Love socca and can’t wait to go back to Nice to have some… I am afraid of those burns somehow.
N xx
Amanda
Thanks, N! It’s really good and always great to see you! Kitchen cred! I hope you’re enjoying your summer? Xo
Jenny@dragonflyhomerecipes
Oh no, I hope your arm and hand heal soon! Burns are especially painful on hot days! But you’re right, kitchen cred is kind of cool and tough….I really like the looks of your socca. I’ve never made it before. Sounds delicious and healthy, and I love radishes and dill on anything. A beautiful, light and summery meal! My daughter would love this. Take care and stay safe in the kitchen! 😉
Amanda
Thanks, Jenny. For a quick weeknight meal or snack these are perfect. I can’t believe I didn’t get on the bandwagon sooner!
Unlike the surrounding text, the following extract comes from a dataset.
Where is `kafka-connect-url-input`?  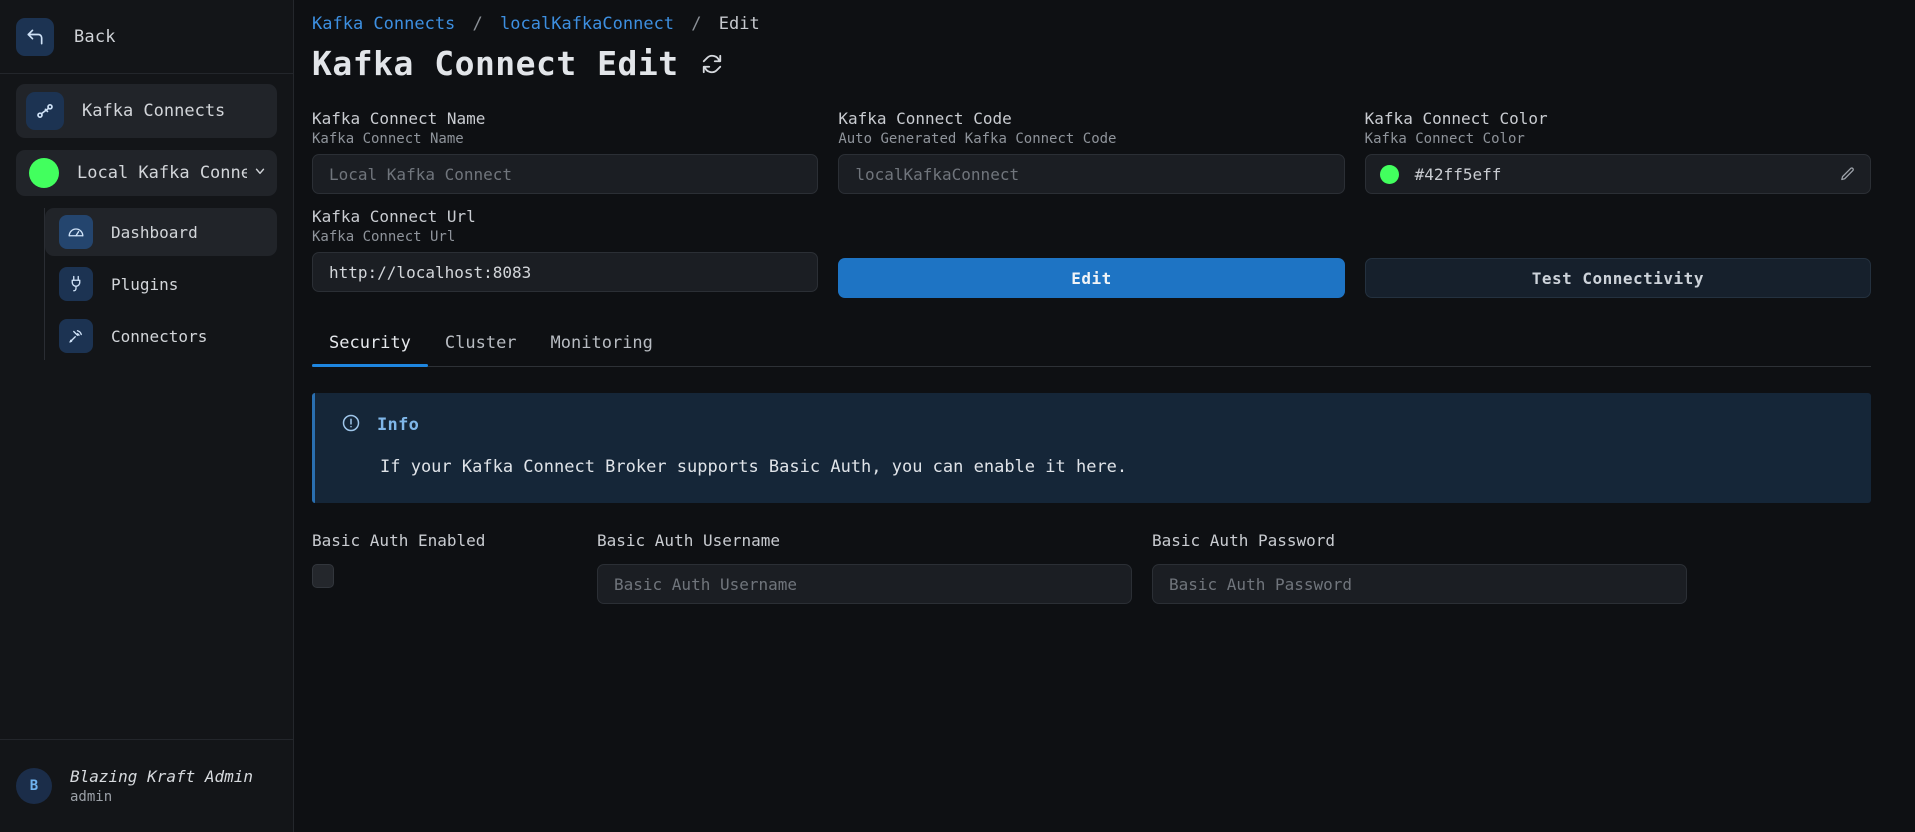
kafka-connect-url-input is located at coordinates (566, 272).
The burns aren’t too bad, but I need to be more careful. Worth it though! Enjoy your weekend!
Lan | MoreStomach
when i used to work for a bagel shop in college, i would lift pans of bagels out of the oven. protocal is to put them on a rack and let them cool, but if it’s busy and people are hungry, i take them out of the oven and throw them, still piping hot into the bins for customers to see what’s available. one time i ridiculous FORGOT that the pans were hot and i rested the lip of the pan on my thigh as i tried to one-hand pass bagels into appropriate bins. i was wearing shorts. for awhile i had a lined scar on my thigh that just sounded so uncool to say i had burned from an oven tray….
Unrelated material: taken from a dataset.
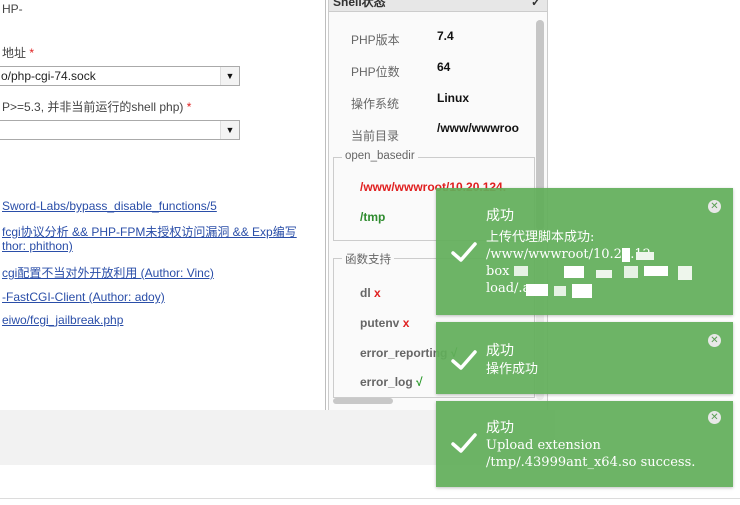  What do you see at coordinates (373, 217) in the screenshot?
I see `basedir-path: /tmp` at bounding box center [373, 217].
anyway, i think i like the idea of socca, but i don’t know if i care for chickpea flour. if that makes sense. i love chickpeas and hummus and falafel, but the baked stuff isn’t for me…
Amanda
Omg that’s horrible, but its so easy to do. I love hearing about your bagel store days. I didn’t think I’d like socca at first either. Only when I started making them very thin and crispy and let the toppings do the talking did I come around. But it does have a distinct flavor that isn’t for everyone or everything. Have a great weekend, Lan!